Stored data entries:
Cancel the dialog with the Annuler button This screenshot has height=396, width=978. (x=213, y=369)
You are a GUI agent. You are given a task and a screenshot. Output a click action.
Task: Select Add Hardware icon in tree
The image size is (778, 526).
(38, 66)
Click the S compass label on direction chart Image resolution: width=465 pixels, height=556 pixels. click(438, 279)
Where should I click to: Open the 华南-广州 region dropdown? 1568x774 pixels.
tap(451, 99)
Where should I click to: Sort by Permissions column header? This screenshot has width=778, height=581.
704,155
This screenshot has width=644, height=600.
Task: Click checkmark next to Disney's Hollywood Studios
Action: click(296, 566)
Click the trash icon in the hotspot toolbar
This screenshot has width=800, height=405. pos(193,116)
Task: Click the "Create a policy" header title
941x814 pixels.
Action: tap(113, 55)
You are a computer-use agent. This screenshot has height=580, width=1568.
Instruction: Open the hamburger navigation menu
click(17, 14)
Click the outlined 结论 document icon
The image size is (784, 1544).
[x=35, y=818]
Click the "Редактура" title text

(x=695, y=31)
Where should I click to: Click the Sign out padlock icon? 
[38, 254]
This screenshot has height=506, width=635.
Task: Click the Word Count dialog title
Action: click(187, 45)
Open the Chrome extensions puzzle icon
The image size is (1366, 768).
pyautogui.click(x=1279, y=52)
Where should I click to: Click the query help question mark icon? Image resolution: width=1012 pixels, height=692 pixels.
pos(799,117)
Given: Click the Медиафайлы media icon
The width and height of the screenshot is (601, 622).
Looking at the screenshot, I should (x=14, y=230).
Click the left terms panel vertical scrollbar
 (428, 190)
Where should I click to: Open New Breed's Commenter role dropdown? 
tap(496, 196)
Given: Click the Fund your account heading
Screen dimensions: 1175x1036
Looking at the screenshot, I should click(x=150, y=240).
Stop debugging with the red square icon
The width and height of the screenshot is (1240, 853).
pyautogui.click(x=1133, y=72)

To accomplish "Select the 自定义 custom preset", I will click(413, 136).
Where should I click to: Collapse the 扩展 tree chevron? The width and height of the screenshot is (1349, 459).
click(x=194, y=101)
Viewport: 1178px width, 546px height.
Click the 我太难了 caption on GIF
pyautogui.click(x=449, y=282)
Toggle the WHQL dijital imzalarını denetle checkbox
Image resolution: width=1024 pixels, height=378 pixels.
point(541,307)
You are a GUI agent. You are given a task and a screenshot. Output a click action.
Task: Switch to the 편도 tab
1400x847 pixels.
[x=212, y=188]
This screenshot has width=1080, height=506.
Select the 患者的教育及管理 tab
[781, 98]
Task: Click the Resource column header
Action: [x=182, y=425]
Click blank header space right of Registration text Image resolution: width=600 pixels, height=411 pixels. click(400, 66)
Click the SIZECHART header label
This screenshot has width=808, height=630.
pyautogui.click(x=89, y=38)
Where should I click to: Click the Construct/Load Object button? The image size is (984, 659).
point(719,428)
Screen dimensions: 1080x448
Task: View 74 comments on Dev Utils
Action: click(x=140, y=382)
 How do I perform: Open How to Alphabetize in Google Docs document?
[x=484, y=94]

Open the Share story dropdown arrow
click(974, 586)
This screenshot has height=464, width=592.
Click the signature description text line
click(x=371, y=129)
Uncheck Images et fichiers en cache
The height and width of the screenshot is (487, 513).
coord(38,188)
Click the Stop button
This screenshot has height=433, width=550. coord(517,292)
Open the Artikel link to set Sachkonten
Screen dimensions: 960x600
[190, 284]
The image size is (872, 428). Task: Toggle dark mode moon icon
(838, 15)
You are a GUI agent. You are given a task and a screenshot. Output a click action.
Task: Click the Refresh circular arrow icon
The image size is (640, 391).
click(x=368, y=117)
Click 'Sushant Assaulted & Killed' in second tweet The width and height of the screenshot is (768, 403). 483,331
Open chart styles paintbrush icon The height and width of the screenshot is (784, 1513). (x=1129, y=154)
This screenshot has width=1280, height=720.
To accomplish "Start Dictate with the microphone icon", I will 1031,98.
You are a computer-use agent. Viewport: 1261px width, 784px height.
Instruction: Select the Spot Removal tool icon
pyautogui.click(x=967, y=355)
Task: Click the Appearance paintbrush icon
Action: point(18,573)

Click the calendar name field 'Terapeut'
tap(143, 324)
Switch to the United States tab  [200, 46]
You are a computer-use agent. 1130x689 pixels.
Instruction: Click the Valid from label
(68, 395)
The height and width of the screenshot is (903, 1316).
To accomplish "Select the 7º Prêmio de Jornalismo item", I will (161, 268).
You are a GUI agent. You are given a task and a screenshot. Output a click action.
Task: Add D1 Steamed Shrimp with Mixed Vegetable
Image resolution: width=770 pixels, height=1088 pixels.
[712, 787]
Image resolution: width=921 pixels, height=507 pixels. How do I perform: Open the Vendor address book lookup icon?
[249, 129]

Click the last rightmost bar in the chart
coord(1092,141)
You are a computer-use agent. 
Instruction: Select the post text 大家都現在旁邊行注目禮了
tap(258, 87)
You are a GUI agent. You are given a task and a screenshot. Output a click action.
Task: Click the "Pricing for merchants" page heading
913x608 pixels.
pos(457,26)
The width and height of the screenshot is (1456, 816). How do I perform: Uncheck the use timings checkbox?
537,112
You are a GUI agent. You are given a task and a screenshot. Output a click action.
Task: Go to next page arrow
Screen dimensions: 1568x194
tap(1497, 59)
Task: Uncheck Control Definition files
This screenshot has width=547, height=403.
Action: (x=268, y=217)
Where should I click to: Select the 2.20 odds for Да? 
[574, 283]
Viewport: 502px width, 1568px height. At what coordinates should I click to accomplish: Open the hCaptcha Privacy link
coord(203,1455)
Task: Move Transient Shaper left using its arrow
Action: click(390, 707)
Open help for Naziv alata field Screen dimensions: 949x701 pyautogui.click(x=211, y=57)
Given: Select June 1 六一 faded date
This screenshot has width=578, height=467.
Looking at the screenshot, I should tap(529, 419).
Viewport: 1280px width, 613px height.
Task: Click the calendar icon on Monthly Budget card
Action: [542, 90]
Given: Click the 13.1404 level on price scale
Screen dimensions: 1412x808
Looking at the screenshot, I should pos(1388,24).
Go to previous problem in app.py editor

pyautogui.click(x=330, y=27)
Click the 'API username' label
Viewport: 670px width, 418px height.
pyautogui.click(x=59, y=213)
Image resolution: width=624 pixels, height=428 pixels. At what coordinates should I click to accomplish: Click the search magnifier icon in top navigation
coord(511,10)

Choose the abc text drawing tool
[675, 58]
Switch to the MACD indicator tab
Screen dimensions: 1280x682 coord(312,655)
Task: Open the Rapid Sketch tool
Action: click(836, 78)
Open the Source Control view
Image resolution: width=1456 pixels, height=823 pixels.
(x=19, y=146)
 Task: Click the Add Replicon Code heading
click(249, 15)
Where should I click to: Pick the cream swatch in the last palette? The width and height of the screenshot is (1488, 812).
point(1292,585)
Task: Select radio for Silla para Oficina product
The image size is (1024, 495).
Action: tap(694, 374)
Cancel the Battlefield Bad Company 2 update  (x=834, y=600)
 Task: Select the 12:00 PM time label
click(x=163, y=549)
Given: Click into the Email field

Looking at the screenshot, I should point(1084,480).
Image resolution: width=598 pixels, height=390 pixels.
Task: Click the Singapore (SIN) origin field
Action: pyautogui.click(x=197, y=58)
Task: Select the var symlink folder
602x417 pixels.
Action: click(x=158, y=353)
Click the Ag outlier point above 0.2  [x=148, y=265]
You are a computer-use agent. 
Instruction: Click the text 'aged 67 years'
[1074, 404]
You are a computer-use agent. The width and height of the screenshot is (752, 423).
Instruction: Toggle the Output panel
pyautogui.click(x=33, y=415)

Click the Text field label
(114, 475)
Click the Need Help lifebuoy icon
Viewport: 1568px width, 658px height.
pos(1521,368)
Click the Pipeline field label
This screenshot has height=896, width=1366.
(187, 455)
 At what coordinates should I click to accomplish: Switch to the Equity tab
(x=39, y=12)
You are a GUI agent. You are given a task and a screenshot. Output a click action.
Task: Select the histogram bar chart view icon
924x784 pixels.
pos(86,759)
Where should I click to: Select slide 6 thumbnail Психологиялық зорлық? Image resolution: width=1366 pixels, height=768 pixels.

Assignment> Your answer should be the lines from the one containing "The image size is (1024, 495)." through the last line of the records, repeated exactly and with nothing added.

Answer space>
The image size is (1024, 495).
Action: tap(694, 374)
Cancel the Battlefield Bad Company 2 update  (x=834, y=600)
 Task: Select the 12:00 PM time label
click(x=163, y=549)
Given: Click into the Email field

Looking at the screenshot, I should point(1084,480).
Image resolution: width=598 pixels, height=390 pixels.
Task: Click the Singapore (SIN) origin field
Action: pyautogui.click(x=197, y=58)
Task: Select the var symlink folder
602x417 pixels.
Action: click(x=158, y=353)
Click the Ag outlier point above 0.2  [x=148, y=265]
You are a computer-use agent. 
Instruction: Click the text 'aged 67 years'
[1074, 404]
You are a computer-use agent. The width and height of the screenshot is (752, 423).
Instruction: Toggle the Output panel
pyautogui.click(x=33, y=415)

Click the Text field label
(114, 475)
Click the Need Help lifebuoy icon
Viewport: 1568px width, 658px height.
pos(1521,368)
Click the Pipeline field label
This screenshot has height=896, width=1366.
(187, 455)
 At what coordinates should I click to accomplish: Switch to the Equity tab
(x=39, y=12)
You are a GUI agent. You are given a task and a screenshot. Output a click action.
Task: Select the histogram bar chart view icon
924x784 pixels.
pos(86,759)
Where should I click to: Select slide 6 thumbnail Психологиялық зорлық? Image resolution: width=1366 pixels, height=768 pixels.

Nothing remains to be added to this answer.